I’m fortunate they came along
Published 5:00 am Sunday, March 27, 2022
I just got the news from Ville Platte that Aunt Virginia passed away from heart failure at 1 o’clock this morning. She was the last of that generation who greeted me with open arms and an open heart way back in 1977, and so did everyone else.
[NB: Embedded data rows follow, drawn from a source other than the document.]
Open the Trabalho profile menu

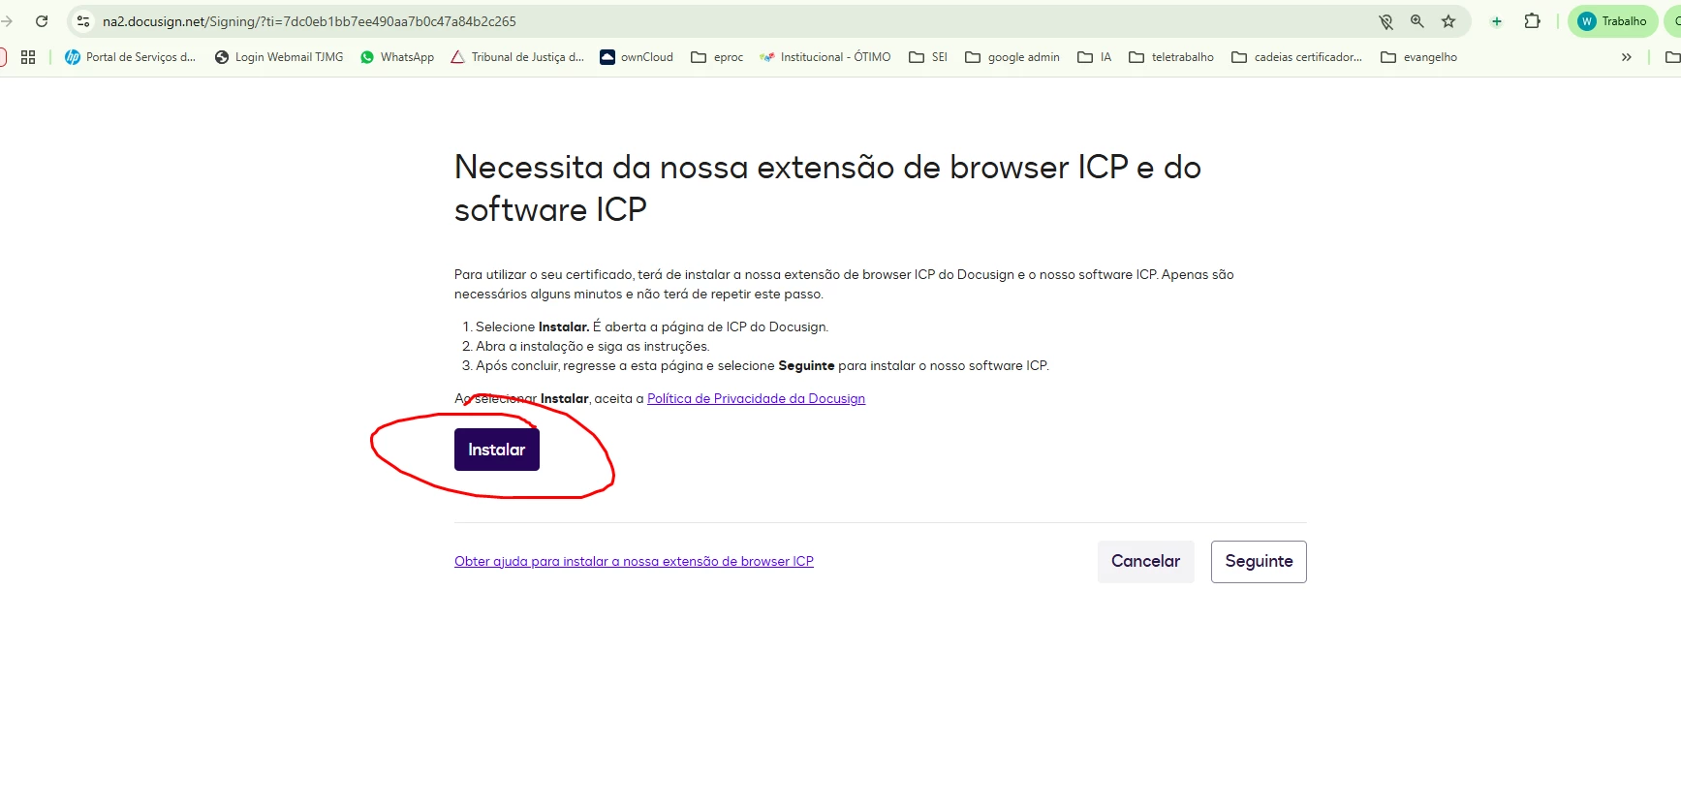1612,21

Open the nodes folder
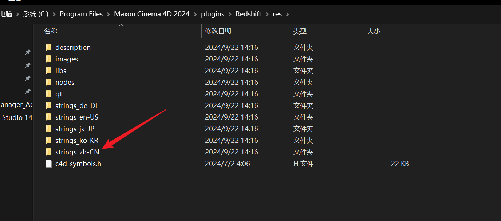click(65, 82)
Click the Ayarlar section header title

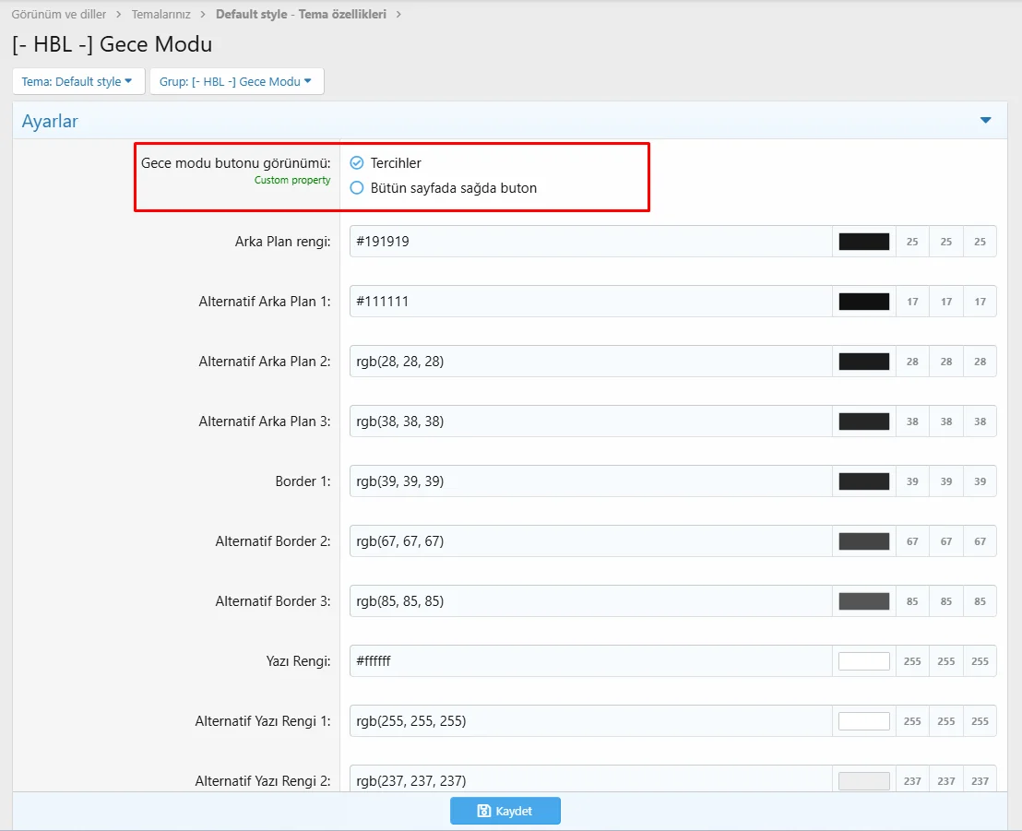point(50,121)
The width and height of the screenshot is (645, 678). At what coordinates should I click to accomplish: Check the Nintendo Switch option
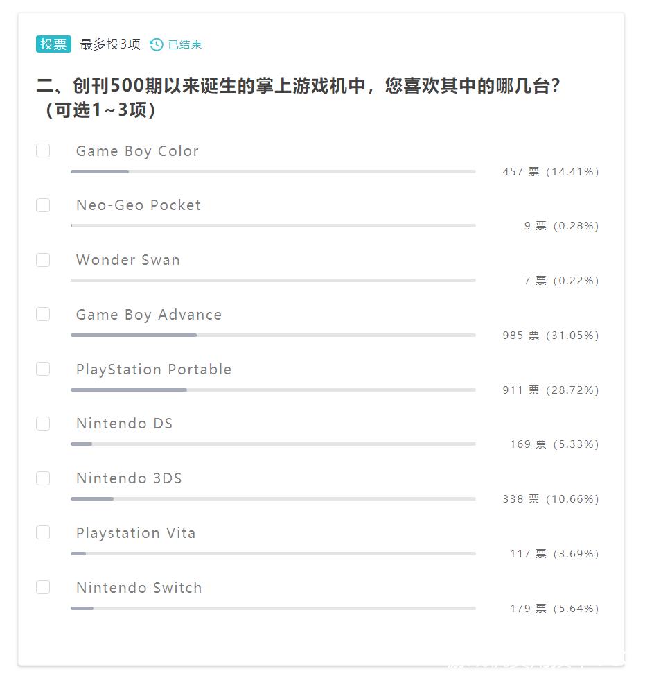[43, 587]
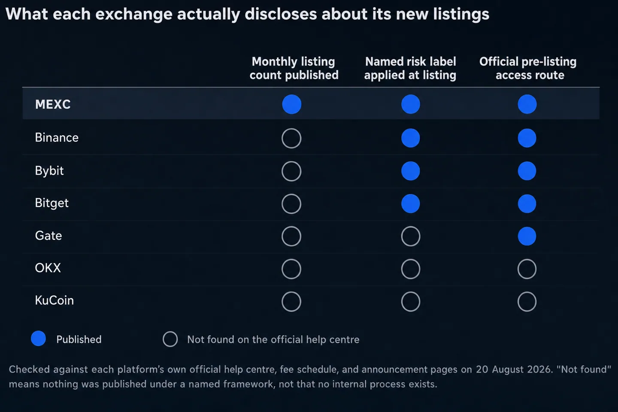Click Gate's empty circle under Named risk label
The height and width of the screenshot is (412, 618).
(411, 236)
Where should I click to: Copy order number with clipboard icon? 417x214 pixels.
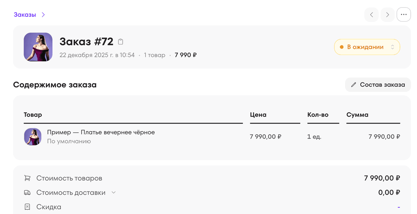(x=121, y=42)
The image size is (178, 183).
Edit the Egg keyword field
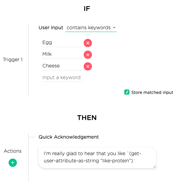pos(62,43)
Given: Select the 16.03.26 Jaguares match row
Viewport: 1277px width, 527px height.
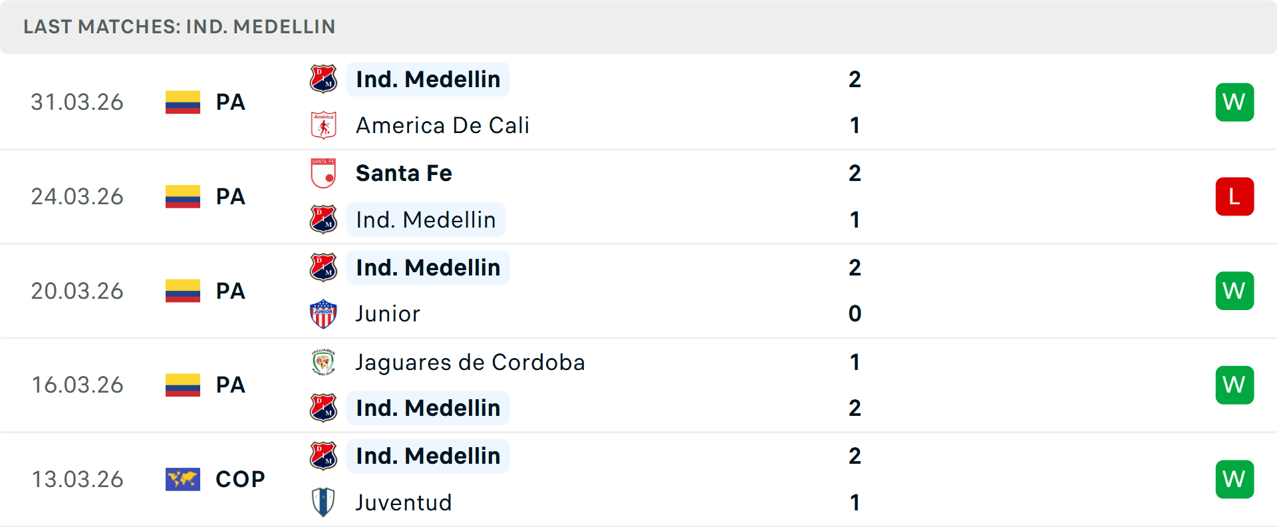Looking at the screenshot, I should tap(639, 385).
Many of you know of my first marriage at the young age of barely 22, but some of you don’t. It was the thing to do back then. You graduated from high-school and college, and BAM, you got married. Most of my 1974 classmates and I were on that band wagon when I met Jack working at Domengeaux & Wright in Lafayette. He was an attorney and I was a secretary to Bennett Boyd Anderson. The day I met him he was wearing a crushed velvet maroon sport coat Edwin Edwards’ daughter gave him, drove a cream-colored Riviera, had been in the seminary, and took many an impromptu jaunt to Vegas. I mean, what was a 21 year old fresh out of the parking lot at Duck’s Drive Inn supposed to do? Right, marry The Golden Boy from Ville Platte.
One late afternoon at the office he asked if I wanted to take a drive with him in the cool-looking Riviera to Ville Platte and I enthusiastically accepted, even though I hadn’t quite broken up with Randy Lissard. I called my parents and told them I was spending the weekend in Ville Platte. All my Daddy could utter was, “Ville Platte?”
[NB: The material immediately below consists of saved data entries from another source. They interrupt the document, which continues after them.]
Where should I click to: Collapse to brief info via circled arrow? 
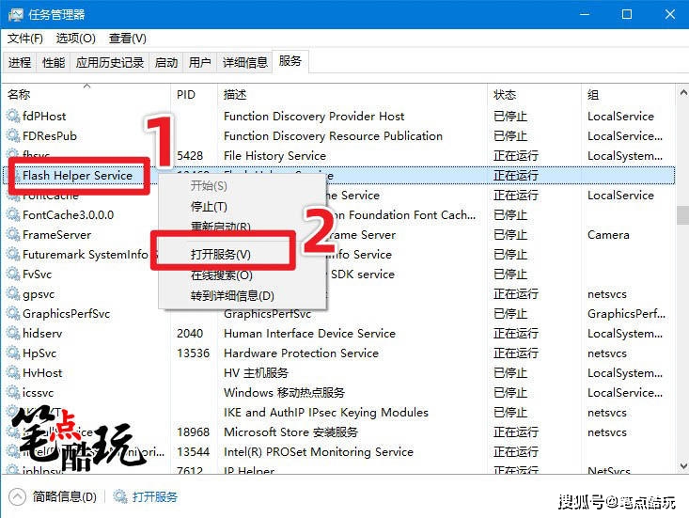click(17, 497)
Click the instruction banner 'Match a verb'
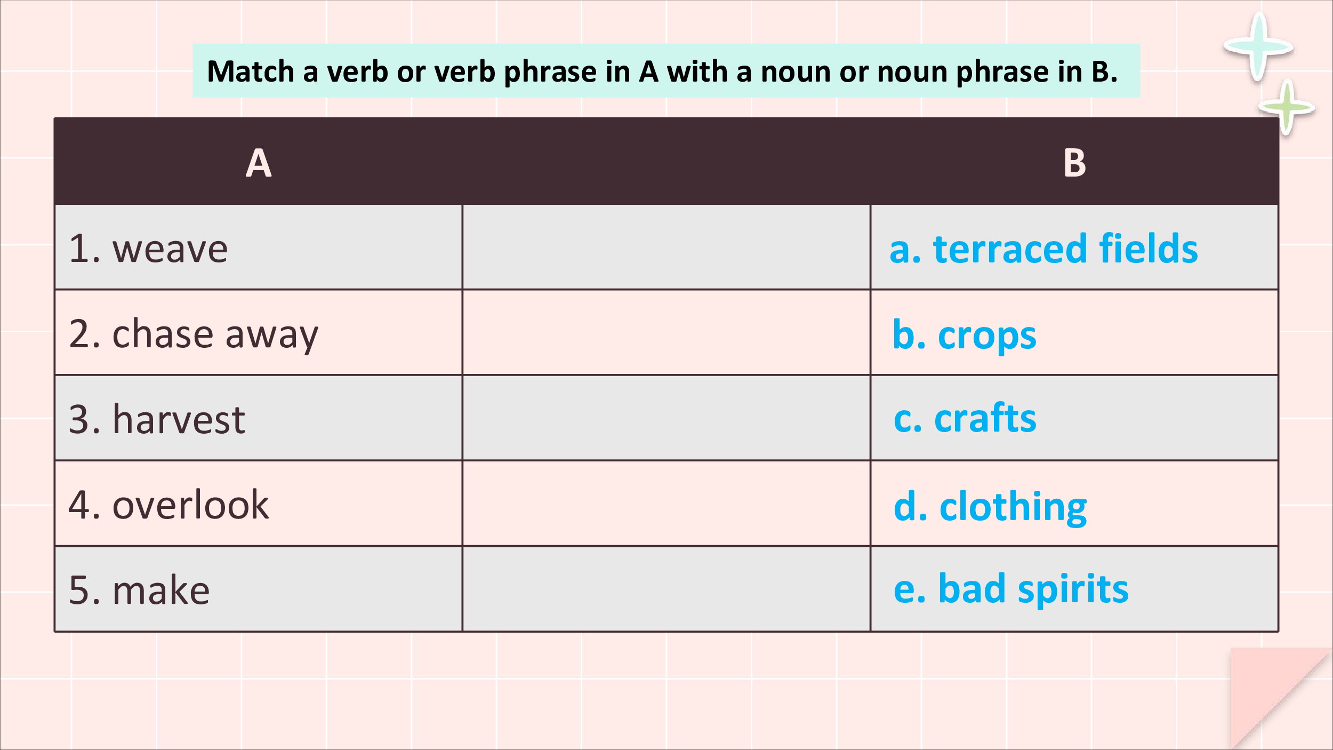The height and width of the screenshot is (750, 1333). (x=667, y=70)
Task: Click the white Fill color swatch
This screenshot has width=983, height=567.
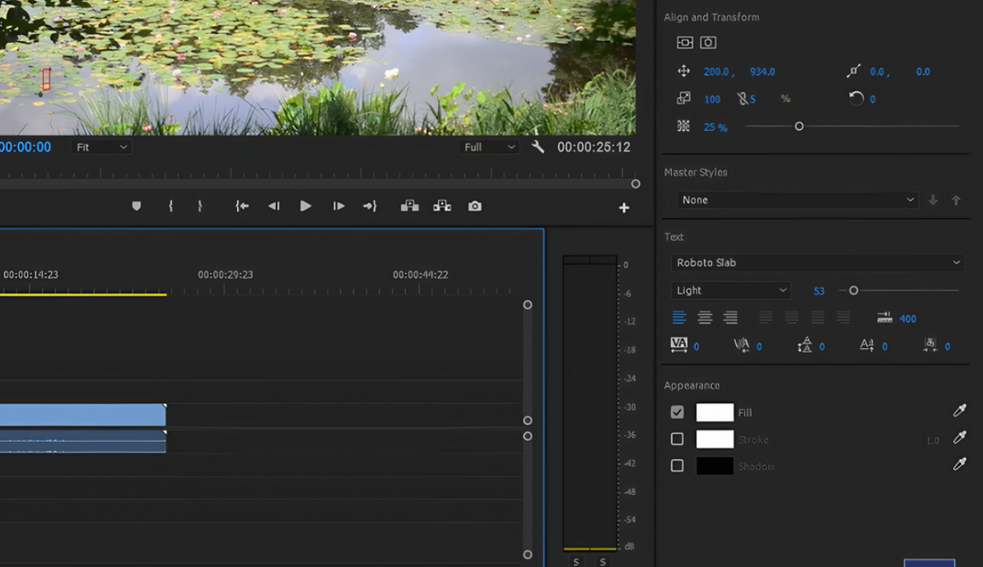Action: [715, 412]
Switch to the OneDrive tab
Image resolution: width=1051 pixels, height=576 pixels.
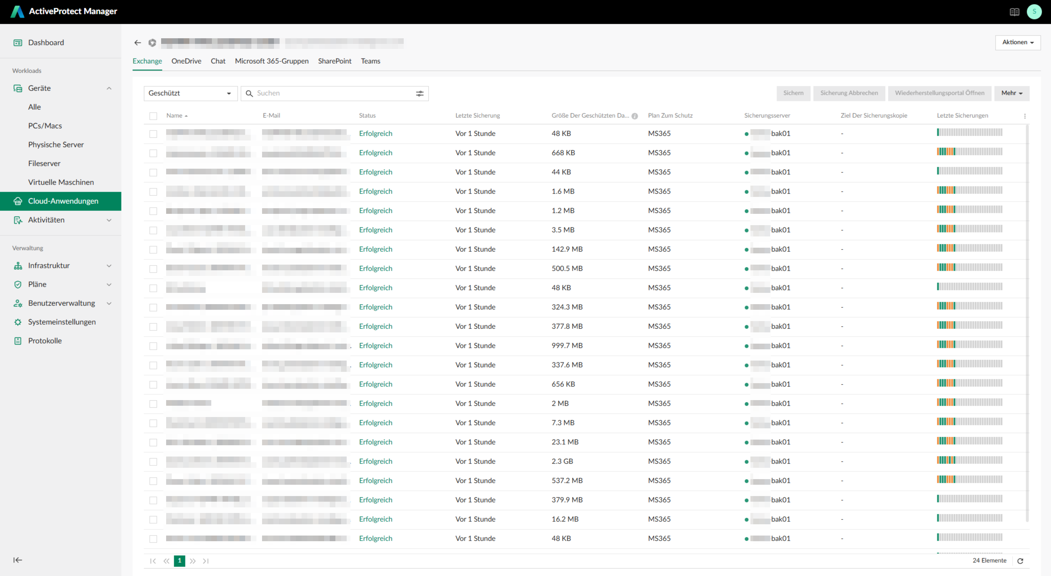pos(186,61)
I had no change of clothes, no pajamas, no nothing, and I was terrified until the kitchen door opened and his mother, Miss Carmen, welcomed me in. His sister Margaret lived next door and walked over with a pregnancy test in her hands. She announced to the four of us she was going to have a baby. My nephew Lance is now 45 years old. We went out that night and I met most of his close friends from high-school like Mickey, Costella, his cousin Tommy, and many more. When we left Tommy was dancing with a broom.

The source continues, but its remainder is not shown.